## Aim of the exercise
Repeat, exactly as written, the line containing "Instruction: Create a" and each line after it through the end of the data.

## Entries shown
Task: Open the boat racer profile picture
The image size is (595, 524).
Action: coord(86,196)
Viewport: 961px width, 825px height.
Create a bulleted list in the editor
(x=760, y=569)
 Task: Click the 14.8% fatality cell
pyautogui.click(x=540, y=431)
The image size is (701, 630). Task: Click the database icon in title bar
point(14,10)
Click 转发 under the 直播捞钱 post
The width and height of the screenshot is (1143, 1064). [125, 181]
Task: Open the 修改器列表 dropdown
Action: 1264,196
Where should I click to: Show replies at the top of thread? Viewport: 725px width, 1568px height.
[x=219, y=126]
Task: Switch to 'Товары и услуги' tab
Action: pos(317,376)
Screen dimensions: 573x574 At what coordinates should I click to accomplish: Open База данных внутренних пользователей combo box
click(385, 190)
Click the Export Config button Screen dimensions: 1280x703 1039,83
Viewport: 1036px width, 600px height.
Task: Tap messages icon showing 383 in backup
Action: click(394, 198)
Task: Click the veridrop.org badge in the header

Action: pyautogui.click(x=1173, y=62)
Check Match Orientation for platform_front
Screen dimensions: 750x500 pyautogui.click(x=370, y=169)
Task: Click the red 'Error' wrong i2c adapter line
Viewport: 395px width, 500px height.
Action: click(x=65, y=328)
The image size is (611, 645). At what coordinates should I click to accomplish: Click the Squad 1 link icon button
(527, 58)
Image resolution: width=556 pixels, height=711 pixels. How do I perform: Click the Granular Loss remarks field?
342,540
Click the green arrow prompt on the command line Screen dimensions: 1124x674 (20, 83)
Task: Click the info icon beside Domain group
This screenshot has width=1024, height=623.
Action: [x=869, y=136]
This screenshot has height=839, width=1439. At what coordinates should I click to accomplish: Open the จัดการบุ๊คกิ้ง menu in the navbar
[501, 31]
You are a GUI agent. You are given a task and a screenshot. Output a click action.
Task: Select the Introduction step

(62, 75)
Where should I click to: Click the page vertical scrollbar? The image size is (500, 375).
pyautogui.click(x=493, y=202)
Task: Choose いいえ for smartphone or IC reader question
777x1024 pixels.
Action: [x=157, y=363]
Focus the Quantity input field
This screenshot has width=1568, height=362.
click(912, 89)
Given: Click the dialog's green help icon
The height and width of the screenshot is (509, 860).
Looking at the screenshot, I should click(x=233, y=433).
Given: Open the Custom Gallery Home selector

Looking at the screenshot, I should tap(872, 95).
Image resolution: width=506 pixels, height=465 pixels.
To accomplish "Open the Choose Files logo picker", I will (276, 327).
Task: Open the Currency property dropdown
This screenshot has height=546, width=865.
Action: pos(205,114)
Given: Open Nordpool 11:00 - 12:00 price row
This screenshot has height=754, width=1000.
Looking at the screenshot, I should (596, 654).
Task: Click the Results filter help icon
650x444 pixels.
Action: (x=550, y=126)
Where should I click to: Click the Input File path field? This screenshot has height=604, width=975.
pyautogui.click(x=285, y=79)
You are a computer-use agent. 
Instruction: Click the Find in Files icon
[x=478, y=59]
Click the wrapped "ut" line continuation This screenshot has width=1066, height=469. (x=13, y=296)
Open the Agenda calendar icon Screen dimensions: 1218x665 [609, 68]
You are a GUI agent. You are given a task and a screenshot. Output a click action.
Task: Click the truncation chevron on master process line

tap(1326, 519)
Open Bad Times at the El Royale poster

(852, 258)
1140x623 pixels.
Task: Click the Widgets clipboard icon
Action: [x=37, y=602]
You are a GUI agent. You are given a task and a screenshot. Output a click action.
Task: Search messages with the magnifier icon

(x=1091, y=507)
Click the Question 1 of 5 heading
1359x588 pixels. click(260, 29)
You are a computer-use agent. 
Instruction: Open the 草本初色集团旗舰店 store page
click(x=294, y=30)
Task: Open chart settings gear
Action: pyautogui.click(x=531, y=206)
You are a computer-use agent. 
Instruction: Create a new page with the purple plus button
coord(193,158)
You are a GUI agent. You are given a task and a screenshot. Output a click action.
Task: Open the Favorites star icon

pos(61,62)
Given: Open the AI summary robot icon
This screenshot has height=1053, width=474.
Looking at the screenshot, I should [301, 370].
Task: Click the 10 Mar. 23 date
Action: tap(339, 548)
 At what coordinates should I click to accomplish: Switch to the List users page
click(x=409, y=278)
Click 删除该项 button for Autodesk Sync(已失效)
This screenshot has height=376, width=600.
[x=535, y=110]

## Your solution
Instruction: Create a new page with the purple plus button
coord(193,158)
You are a GUI agent. You are given a task and a screenshot. Output a click action.
Task: Open the Favorites star icon

pos(61,62)
Given: Open the AI summary robot icon
This screenshot has height=1053, width=474.
Looking at the screenshot, I should [301, 370].
Task: Click the 10 Mar. 23 date
Action: tap(339, 548)
 At what coordinates should I click to accomplish: Switch to the List users page
click(x=409, y=278)
Click 删除该项 button for Autodesk Sync(已失效)
This screenshot has height=376, width=600.
[x=535, y=110]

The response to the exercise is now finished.